──────── Kutipan Pilihan
AMBON, SPEKTRUM – Penanganan kasus perekrutan anggota Satuan Polisi Pamong Praja (Satpol PP) Provinsi Maluku berbalut unsur korupsi kolusi dan nepotisme, belum membuahkan hasil. Sejak tahun 2018, proses penyelidikan dilakukan Kejaksaan Tinggi (Kejati) Maluku. Meski begitu hingga 2019 ini, progresnya belum juga ada.
Pengembangannya masih berkutat pada pengumpulan data (puldata), dan pengumpulan bahan keterangan (pulbaket). Pihak Kejati Maluku akan berupaya untuk mengusut kasus ini. Jaksa beralibi, pihak terkait masih akan dipanggil untuk dimintai keterangan.
Sejumlah bukti dan dokumen telah diambil atau disita penyidik beberapa waktu lalu, saat mendatangi Kantor Satpol PP. Hal ini diakui Kasi Penkum dan Humas Kejati Maluku, Samy Sapulette kepada wartawan, Selasa (05/11/2019).
Ia mengatakan, proses puldata dan pulbaket masih berlangsung. Selain itu, jaksa masih memerlukan banyak keterangan dari para pihak terlait lainnya.
“Puldata dan pulbaket masih dilakukan. Kalau ada perkembangan selanjutnya akan kita samapikan,” kata Samy Sapulette.
Mereka yang dimintai keterangan adalah para pegawai lingkup Satpol PP Provinsi Maluku. “Kasusnya masih berjalan. Beberapa pegawai Satpol PP itu sudah dimintai keterangan,” akuinya.
────────────────
Tugas yang Dikerjakan:
• a. Jawablah pertanyaan berikut berdasarkan berita tentang perekrutan Satpol PP Maluku:
(i) Sejak tahun berapa Kejati Maluku melakukan penyelidikan kasus ini?
(ii) Apa jabatan Samy Sapulette?
(iii) Siapa yang sudah dimintai keterangan?
• b. Lanjutkan berita tentang perekrutan Satpol PP Maluku mulai dari kalimat terakhirnya.
Baris data di bawah ini merupakan bahan tersendiri yang terpisah dari berita tentang perekrutan Satpol PP Maluku.
──────── Baris Data
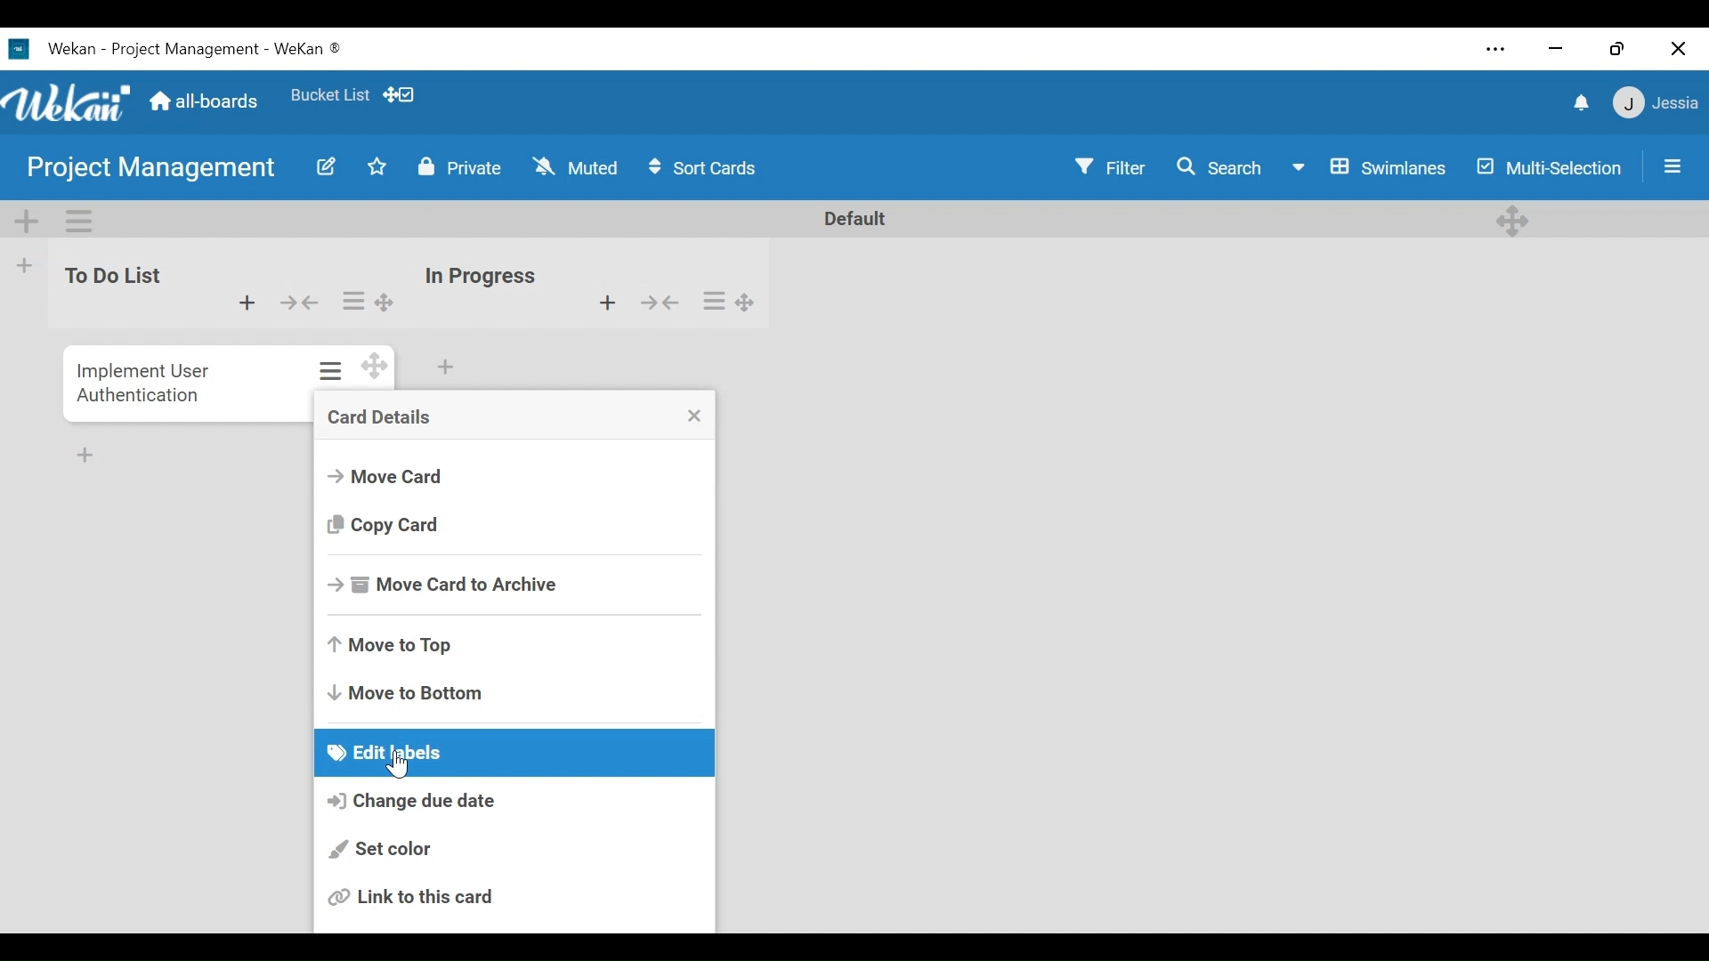  I want to click on $ Sort Cards, so click(710, 166).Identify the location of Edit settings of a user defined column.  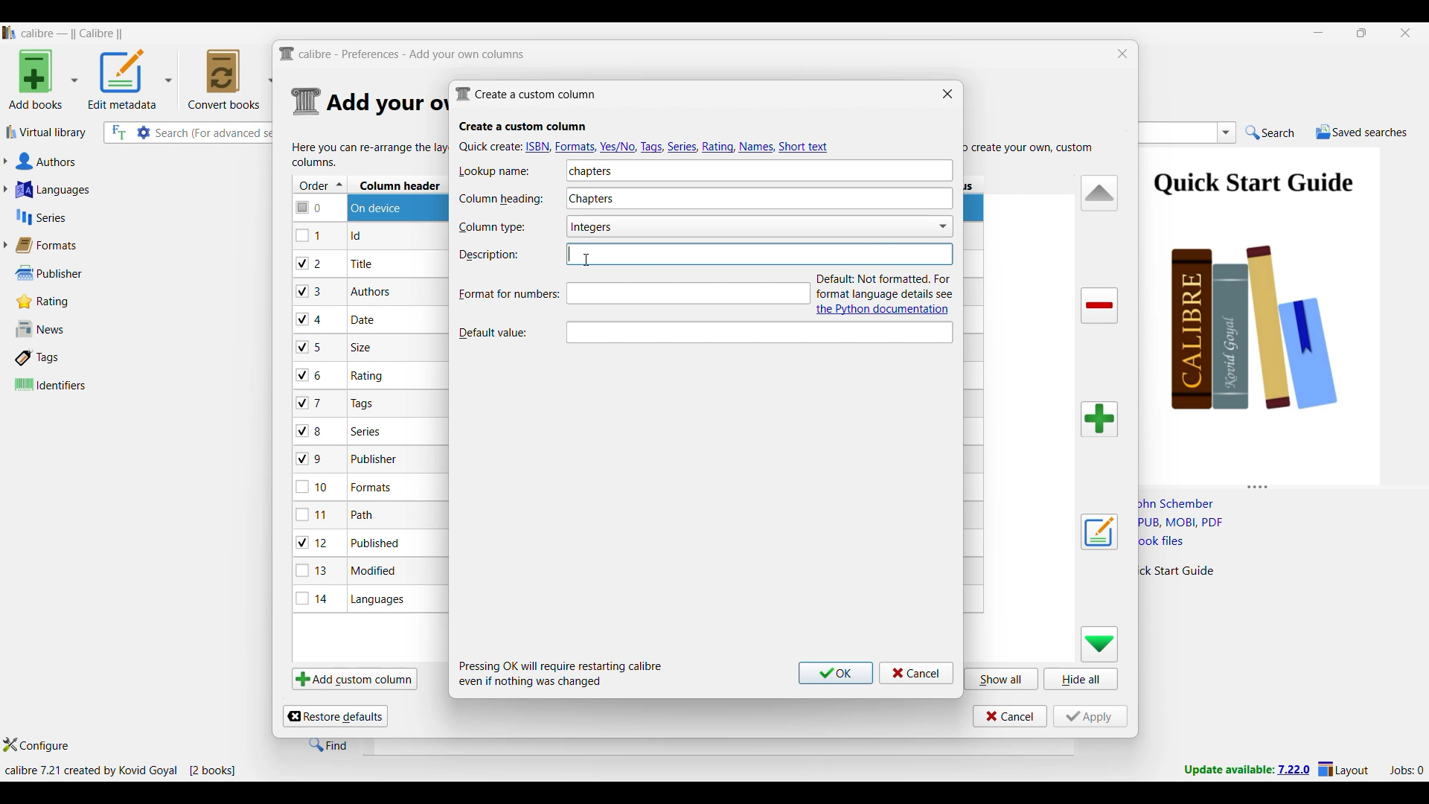
(1099, 532).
────────────────
Hasil Akhir:
• a.
(i) 2018
(ii) Kasi Penkum dan Humas Kejati Maluku
(iii) Para pegawai lingkup Satpol PP Provinsi Maluku

• b.
kasus ini terbongakr setelah perekrutan anggota Satpol PP Pariwisata Provinsi Maluku saat itu, direncanakan untuk di tempatkan di berbagai lokasi wisata di wilayah Provinsi Maluku, diduga prosesnya dilakukan secara gelap alias tidak menjadi kebutuhan Pemprov Maluku.
Perekrutan anggota Satpol PP diduga ‘siluman’ itu, ada permainan oknum tertentu. Bahkan prosesnya ada calo yang ingin menerima imbalan dari mereka yang direkrut. Konspirasi lainnya, administrasi mereka juga diubah. Misalnya, Nomor SK tak ada, hingga tidak ada penerimaan atau rekrutmen anggota Satpol PP. Fatlanya, diduga oknum tertentu berusaha melakukannya.
Penerimaan anggota Satpol PP tidak sesuai dengan mekanismen sebenarnya. Mereka yang direkrut tanpa menjalani scranning dari pihak berwenang. Anaehnya mereka bukan diterima oleh Badan Kepegawaian Provinsi Maluku.
Kedok busuk itu terbongkar saat penggerebekan dilakukan di Kantor Rina Makana Jalan Pattimura, tahun 2018 lalu. Disitu ada bukti anggota Satpol PP yang direkrut secara illegal bukan permintaan Pemprov Maluku.
Tak sampai disitu, kesalahan juga muncul pada kwitansi pembayaran suatu kesempatan kegiatan. Kekisruhan tak ada habisnya. Nomor SK diduga ganda atau sama. Penggunaan anggaran juga tidak bisa dipertanggungjawabkan dengan jelas.
Dugaan kuat rekrutmen anggota Satpol PP jalur illegal itu, ada itervensi dan jatah oknum penting level DPRD Maluku dan melibatkan oknum di lingkup Pemprov Maluku pada 2018 lalu.
Bagaian Kepegawaian Daerah Provinsi Maluku menyatakan, SK yang diperoleh untuk pencairan anggaran terkait dengan rekrutmen 48 anggota Satpol PP, tanpa mekanisme.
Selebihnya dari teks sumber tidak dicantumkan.